■ What you will do ■
Copy out the rows below word for word, leaving out the pictures.

##############################

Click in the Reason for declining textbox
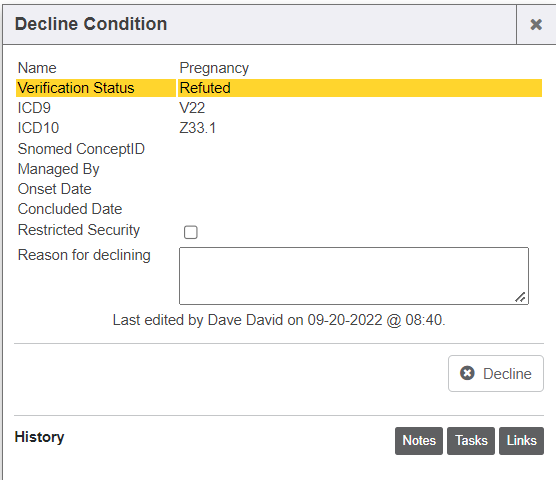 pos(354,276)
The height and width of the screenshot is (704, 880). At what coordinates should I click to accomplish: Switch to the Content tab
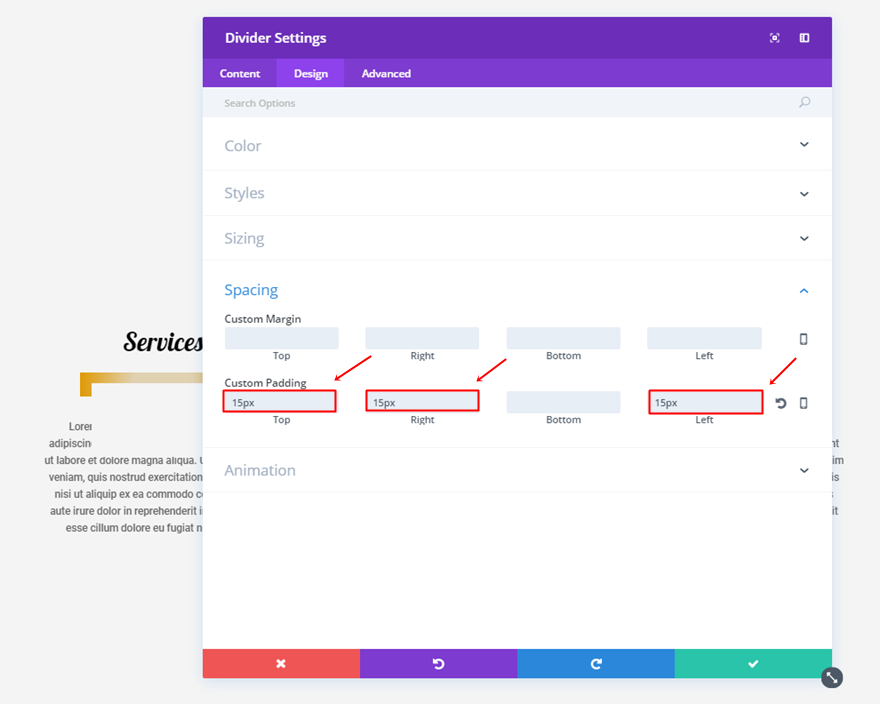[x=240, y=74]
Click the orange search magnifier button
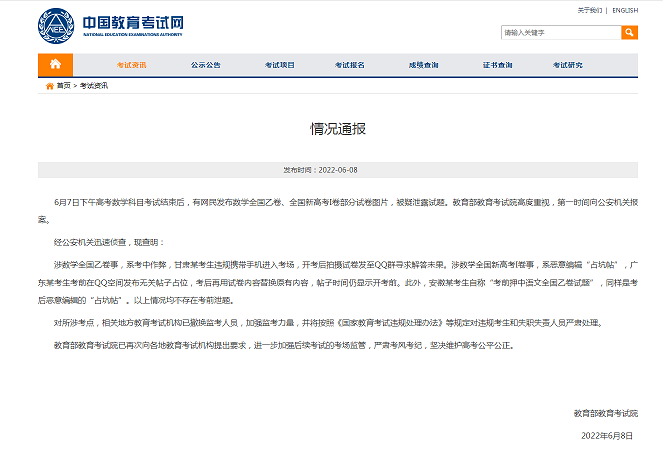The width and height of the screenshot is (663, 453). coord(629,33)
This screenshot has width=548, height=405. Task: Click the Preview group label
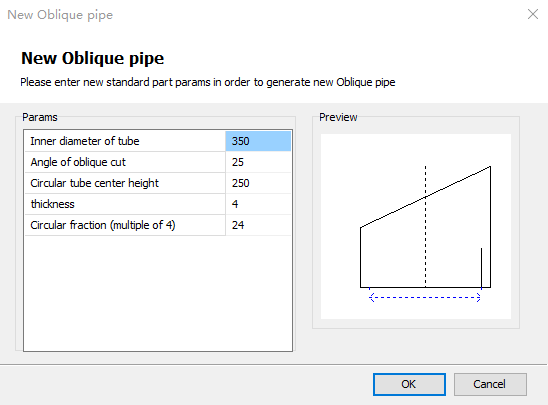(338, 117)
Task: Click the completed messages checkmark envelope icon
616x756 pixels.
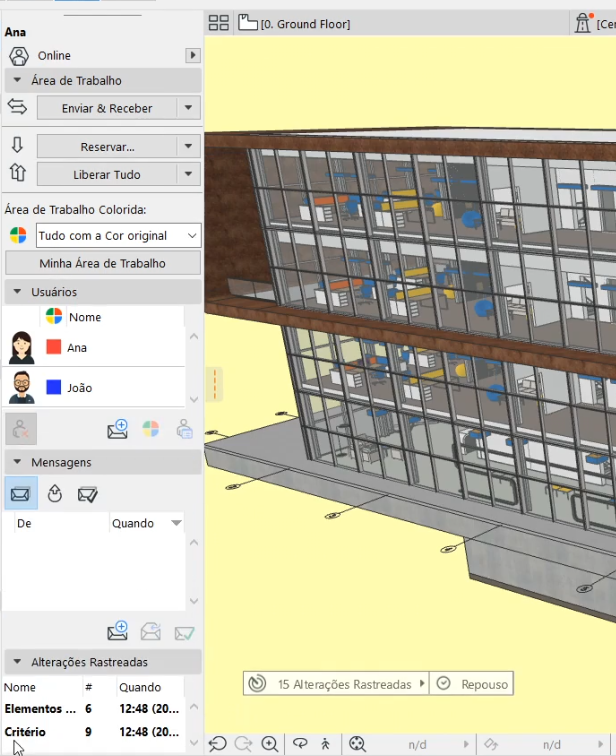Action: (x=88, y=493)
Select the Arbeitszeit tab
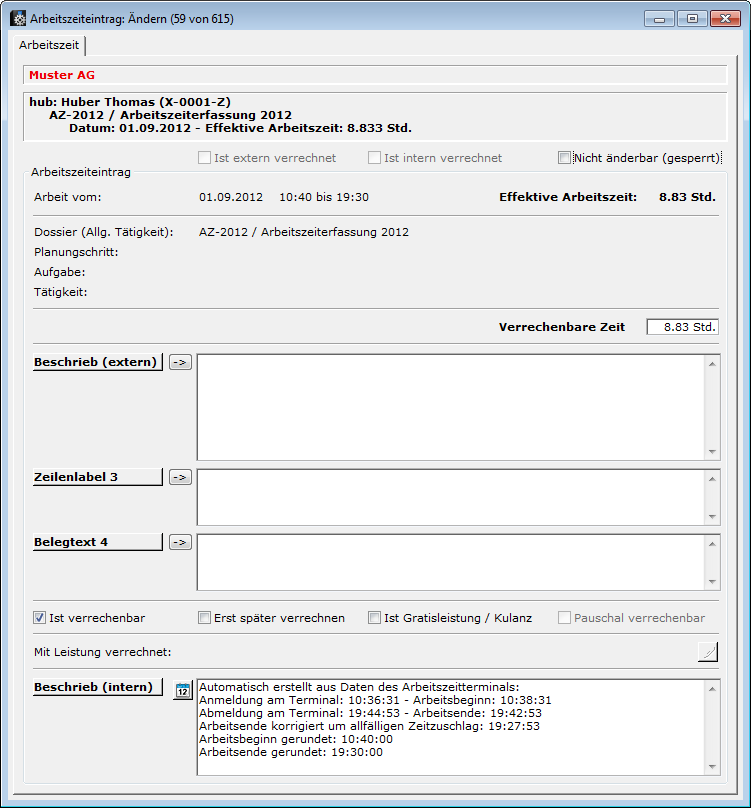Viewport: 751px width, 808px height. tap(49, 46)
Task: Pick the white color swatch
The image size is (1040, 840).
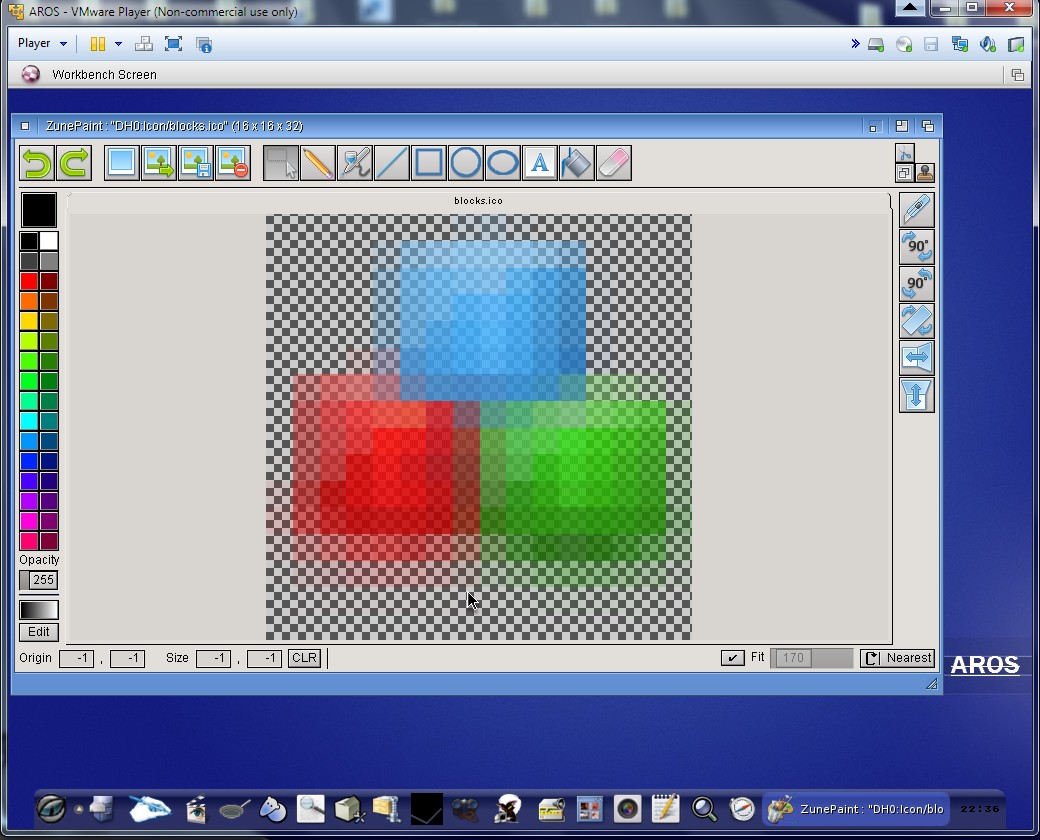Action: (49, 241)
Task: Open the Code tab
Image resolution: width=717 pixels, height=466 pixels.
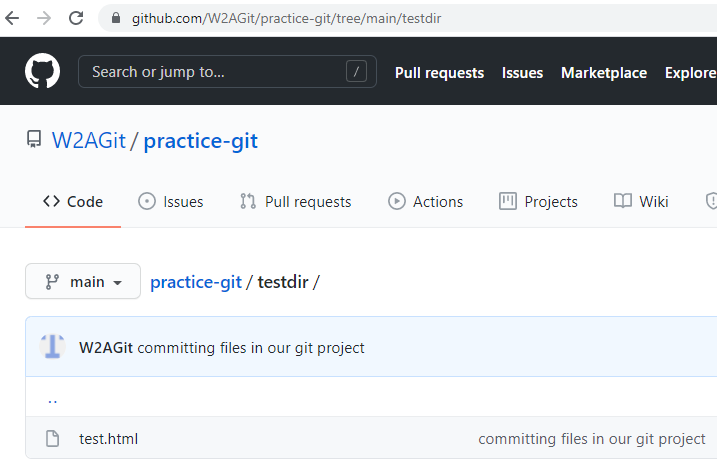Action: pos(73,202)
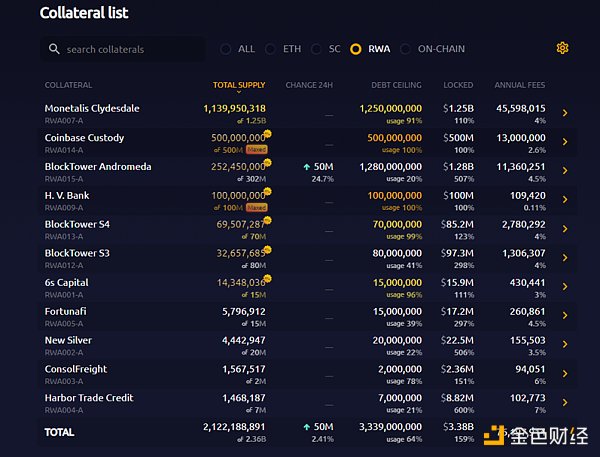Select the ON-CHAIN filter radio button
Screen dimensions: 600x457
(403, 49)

##############################

■ Full output ■
Click in the Reason for declining textbox
 pos(354,276)
The height and width of the screenshot is (704, 880). At what coordinates should I click to accomplish: Switch to the Content tab
[x=240, y=74]
Click the orange search magnifier button
The width and height of the screenshot is (663, 453). coord(629,33)
This screenshot has width=548, height=405. Task: Click the Preview group label
(338, 117)
Task: Click the completed messages checkmark envelope icon
616x756 pixels.
Action: (x=88, y=493)
Select the Arbeitszeit tab
Viewport: 751px width, 808px height. tap(49, 46)
Task: Pick the white color swatch
The image size is (1040, 840).
Action: (49, 241)
Task: Open the Code tab
Image resolution: width=717 pixels, height=466 pixels.
Action: pos(73,202)
Select the ON-CHAIN filter radio button
Screen dimensions: 600x457
(403, 49)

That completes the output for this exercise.